# [Records for this exercise]
Segment Open

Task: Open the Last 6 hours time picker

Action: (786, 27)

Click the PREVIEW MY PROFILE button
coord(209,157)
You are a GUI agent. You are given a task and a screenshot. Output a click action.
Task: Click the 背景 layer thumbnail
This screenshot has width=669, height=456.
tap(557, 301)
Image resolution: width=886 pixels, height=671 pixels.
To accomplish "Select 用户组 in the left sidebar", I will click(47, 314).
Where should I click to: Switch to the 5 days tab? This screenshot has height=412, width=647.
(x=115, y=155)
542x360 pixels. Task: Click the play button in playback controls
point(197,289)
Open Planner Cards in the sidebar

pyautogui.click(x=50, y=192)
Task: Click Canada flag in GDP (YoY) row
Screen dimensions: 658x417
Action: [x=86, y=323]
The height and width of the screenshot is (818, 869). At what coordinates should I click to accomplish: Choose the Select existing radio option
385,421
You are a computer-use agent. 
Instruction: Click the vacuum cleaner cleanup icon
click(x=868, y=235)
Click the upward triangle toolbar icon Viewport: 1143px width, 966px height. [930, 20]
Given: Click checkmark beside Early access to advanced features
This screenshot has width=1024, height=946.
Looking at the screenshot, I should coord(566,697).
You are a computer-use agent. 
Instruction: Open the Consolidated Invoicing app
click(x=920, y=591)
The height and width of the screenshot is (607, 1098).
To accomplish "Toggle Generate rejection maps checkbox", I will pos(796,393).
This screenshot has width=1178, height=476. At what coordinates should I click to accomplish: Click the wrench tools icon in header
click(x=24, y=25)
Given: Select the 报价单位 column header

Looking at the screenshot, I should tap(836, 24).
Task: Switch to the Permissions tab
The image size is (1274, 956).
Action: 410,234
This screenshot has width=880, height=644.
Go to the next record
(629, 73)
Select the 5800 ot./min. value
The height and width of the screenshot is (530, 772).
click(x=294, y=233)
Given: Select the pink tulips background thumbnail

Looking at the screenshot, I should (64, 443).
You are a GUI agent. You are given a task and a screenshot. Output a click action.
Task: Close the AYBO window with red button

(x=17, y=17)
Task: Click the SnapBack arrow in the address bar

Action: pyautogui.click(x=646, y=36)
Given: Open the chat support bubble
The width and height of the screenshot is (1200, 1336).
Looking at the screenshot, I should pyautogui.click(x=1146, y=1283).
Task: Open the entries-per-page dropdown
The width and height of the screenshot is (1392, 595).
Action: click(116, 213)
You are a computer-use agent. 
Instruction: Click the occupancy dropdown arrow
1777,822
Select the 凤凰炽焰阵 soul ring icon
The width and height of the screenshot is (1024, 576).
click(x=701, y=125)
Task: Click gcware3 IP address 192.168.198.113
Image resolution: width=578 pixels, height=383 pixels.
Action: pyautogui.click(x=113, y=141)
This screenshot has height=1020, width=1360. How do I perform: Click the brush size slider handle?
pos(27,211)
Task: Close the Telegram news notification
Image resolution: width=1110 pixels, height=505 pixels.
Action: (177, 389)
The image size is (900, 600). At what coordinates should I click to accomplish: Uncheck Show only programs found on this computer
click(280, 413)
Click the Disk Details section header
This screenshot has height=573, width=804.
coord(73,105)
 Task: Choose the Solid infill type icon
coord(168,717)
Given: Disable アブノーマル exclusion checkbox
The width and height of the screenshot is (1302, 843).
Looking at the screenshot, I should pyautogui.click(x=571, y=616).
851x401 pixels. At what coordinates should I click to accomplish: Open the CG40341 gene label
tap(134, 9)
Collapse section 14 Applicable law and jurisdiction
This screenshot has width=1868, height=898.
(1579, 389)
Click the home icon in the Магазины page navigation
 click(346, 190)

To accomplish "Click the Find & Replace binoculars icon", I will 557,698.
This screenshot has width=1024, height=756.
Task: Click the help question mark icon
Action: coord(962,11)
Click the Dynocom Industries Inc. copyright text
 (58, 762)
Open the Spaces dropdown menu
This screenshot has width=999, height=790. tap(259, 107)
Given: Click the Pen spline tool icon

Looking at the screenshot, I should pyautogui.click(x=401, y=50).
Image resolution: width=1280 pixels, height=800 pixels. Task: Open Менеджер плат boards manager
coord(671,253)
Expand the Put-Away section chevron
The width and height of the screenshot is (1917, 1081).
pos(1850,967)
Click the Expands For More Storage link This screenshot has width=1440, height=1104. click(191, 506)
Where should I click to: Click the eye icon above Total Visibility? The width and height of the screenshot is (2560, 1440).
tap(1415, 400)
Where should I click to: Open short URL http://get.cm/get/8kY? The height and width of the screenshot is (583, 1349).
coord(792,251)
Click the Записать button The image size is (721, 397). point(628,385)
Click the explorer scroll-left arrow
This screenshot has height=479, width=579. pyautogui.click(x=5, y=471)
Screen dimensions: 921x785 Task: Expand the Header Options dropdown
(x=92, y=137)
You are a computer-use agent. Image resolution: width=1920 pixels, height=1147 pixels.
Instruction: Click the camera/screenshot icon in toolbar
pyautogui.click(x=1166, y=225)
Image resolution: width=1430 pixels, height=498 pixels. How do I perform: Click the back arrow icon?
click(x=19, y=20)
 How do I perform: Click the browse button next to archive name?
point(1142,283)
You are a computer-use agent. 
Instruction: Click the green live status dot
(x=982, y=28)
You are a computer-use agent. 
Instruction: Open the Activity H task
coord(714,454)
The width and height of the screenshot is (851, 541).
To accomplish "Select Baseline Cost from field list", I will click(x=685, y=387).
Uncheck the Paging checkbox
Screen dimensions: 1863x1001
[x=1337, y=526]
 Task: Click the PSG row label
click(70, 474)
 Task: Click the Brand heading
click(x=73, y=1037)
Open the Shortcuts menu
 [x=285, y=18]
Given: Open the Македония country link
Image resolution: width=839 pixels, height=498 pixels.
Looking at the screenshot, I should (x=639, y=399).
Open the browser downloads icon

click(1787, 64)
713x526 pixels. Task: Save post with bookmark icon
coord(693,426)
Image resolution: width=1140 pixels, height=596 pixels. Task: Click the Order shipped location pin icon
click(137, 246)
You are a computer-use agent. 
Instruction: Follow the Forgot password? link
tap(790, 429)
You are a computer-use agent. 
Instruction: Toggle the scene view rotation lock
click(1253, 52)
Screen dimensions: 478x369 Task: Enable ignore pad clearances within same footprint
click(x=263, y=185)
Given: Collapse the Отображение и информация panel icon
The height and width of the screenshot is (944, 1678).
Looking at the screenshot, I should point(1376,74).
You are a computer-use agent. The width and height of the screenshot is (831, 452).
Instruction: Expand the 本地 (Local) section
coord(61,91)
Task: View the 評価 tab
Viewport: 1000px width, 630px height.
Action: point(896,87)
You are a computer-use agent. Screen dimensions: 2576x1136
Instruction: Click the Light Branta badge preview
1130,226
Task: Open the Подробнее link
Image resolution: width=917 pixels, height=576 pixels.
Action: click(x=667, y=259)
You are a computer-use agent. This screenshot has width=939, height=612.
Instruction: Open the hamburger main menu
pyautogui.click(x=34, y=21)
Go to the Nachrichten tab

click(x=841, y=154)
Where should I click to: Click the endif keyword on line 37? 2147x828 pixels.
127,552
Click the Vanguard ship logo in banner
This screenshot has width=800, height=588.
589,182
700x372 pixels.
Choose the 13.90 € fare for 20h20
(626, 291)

Segment Closed

# [Assignment]
If a line in the records contains the string "Collapse", include it in the count; report that count alone.

# [Task result]
2